第30話 そして今sideアルフレッド


 

 その翌日、リュシエンヌ嬢がリリア嬢の暗殺を企てたとして囚われたことを知った。リュシエンヌ嬢の処罰は貴族を裁くにはとても早い時間で決められていった。判決は処刑。公爵に見守られリュシエンヌ嬢は首を切られたという。その判決が正しいとは全く持って思わなかった。リリア嬢の暗殺とはいっても、リリア嬢が負った怪我はかすり傷程度だというし、数年経てば傷跡も残らない傷だ。なのに、処刑だと。リュシエンヌ嬢が亡くなってから、フロライン家がおかしいと気づいたのだ。勘違いしていたことを謝る隙もなく、リュシエンヌ嬢は逝ってしまった。それを悲しむ権利は僕にはない。


 リュシエンヌ嬢が処刑された翌日、フロライン公爵邸がまるでそこで戦いがあったかのような焼き野原になっていたという。それに空には大きな黒球が浮かんでいるという報告を受けた。様子を見に行くために外へ出る。空を見上げた瞬間体に大きな衝撃を受けた。


「見つけた」


 黒球を後ろに携えながらその人物は近づいてきた。僕を見据えるその瞳はとても真っ黒で、吸い込まれてしまいそうだった。そして、とても威圧感、殺意を感じた。身動きを取れない程に。


「アルフレッドだっけ、リュシエンヌと婚約を結んだのはいつだ」


 なぜその質問をするのだろう、そう口を開きたかったけれどきっと答えてくれないだろう。この人から発される圧に、必死に抗いながら口を開く。


「リュシエンヌ嬢が7歳になる一ヶ月前」


 その言葉を聞いて、黒髪の人物は考え込んだ。次に口を開くときには僕はもう意識を失っていた。ただ最期に聞いたのは、「待ってろ」その言葉だった。
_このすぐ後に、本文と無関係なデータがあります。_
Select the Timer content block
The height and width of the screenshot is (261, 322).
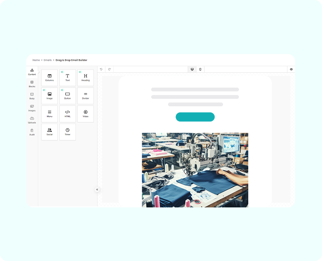click(x=67, y=132)
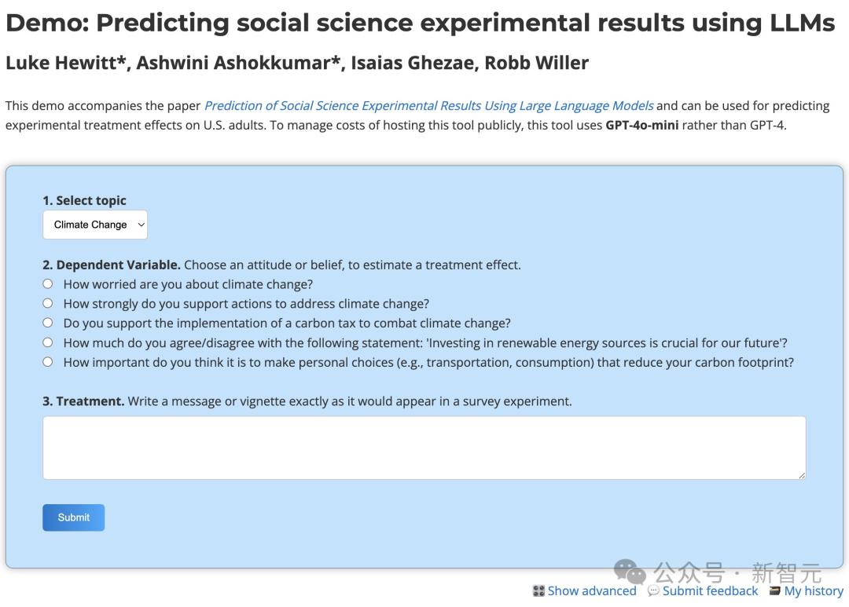Click the WeChat logo watermark icon

pyautogui.click(x=630, y=572)
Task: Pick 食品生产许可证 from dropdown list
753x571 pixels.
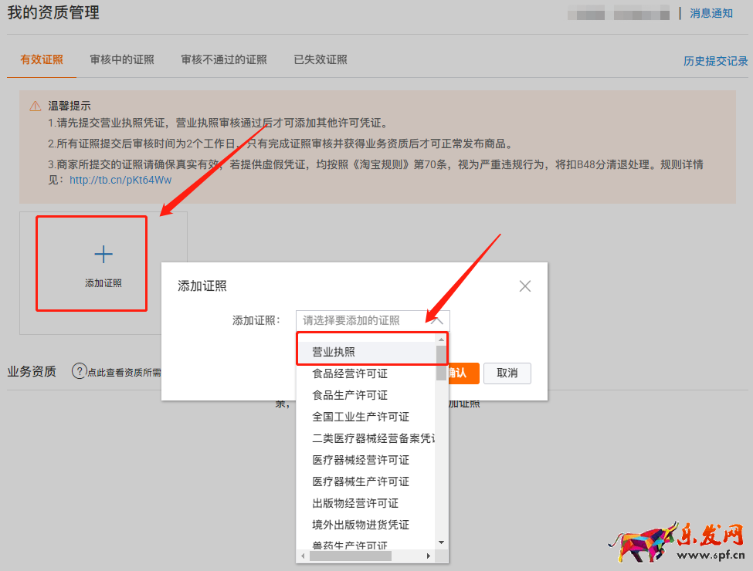Action: 350,395
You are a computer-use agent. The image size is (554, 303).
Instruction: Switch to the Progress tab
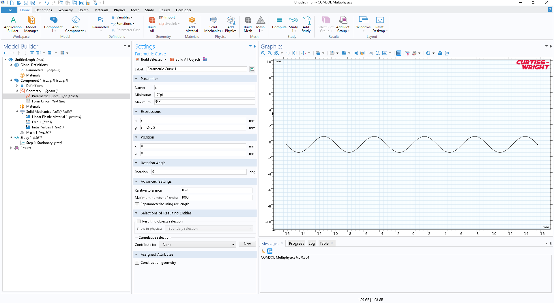pos(296,244)
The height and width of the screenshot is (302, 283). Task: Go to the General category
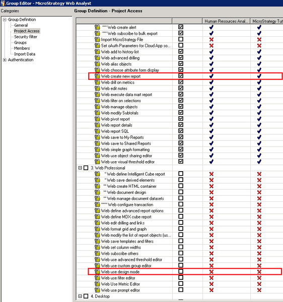pyautogui.click(x=21, y=25)
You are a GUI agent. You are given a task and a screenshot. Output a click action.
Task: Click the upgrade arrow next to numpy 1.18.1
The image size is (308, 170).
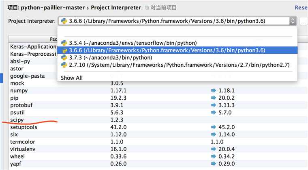click(214, 90)
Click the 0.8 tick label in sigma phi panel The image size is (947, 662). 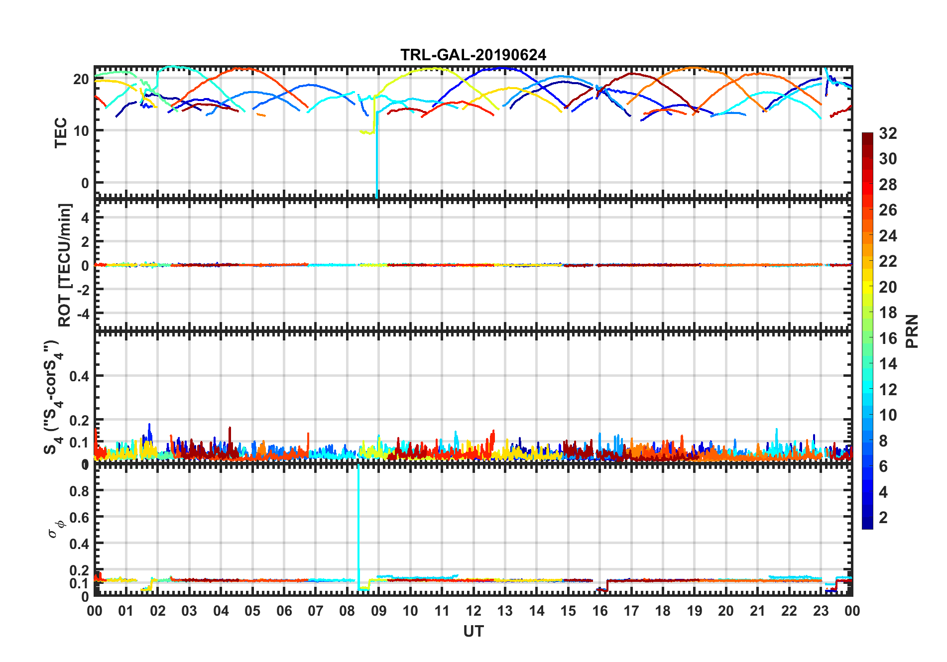click(79, 491)

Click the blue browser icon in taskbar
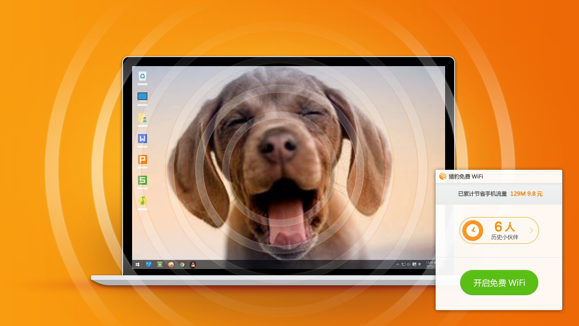148,264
 次に目が覚めたのは、僕が7歳の時だった。しかも、リュシエンヌ嬢との婚約を結ぶと陛下に伝えられた日。そして、明後日に初の顔合わせが控えている日に。どういう顔をしてあえばいいかわからなかった。そもそもなぜ7歳に戻ってきているのかもわからなかった。だけれど、夢ではないのであれば、リュシエンヌ嬢との関係をやり直したい、そう思った。


 そして、その日がやってきた。前は、フロライン公爵と話している時、リュシエンヌ嬢はいきなり扉をあけ、公爵に抱きついた。きっとリュシエンヌ嬢は同じ行動を取るのだろうなと思ったのだが。

 

「お初にお目にかかります。アルフレッド第三王子殿下。わたくし、リュシエンヌ・フロラインと申します。これからどうぞよろしくお願いいたします」

 

 そう彼女は、綺麗にカーテシーをした。少し驚いてしまったが、近づいて挨拶を交わした。何やらリュシエンヌ嬢はフロライン公爵の方を向いている。僕もフロライン公爵の方を見れば、呆気とした表情をしていた。あぁ、だからリュシエンヌ嬢はプルプルと笑いを堪えているのだ。


 そそくさと退散していくフロライン公爵。その姿を見届けた後、リュシエンヌ嬢は、話をしようと席に座るよう促した。前とは違った彼女に少し興味が出た。そして、公爵に対しどうしてそうなったのか気になって聞いてしまった。すると、苦笑いを浮かべ「愛をくれない親なんて必要ない」といった。きっと彼女も記憶を持っているんだ、そう確信した。だけれど、話すのは今ではない気がして伝えなかった。


「やっぱりアルフレッド王子殿下の瞳、綺麗だな」


 少し雑談をした後、リュシエンヌはそう呟いた。もう一度聞けば、紛れもなく僕の瞳が綺麗だといった。僕の瞳は母様譲りで陛下たちには疎まれていた。だけれど、母様は僕の瞳を綺麗だと言ったし、唯一母様から受け継いだものだった。だから、僕はこの瞳がお気に入りだった。陛下たちは、この瞳が気に入らず何度も何度も罵られた。そのうち本当にこの瞳は綺麗なのか自信が持てなくなってしまっていた。だけれど、リュシエンヌ嬢は屈託のない表情で「綺麗」そういった。それが本当に嬉しかった。そしてすぐにリュシエンヌ嬢の虜になってしまったのだ。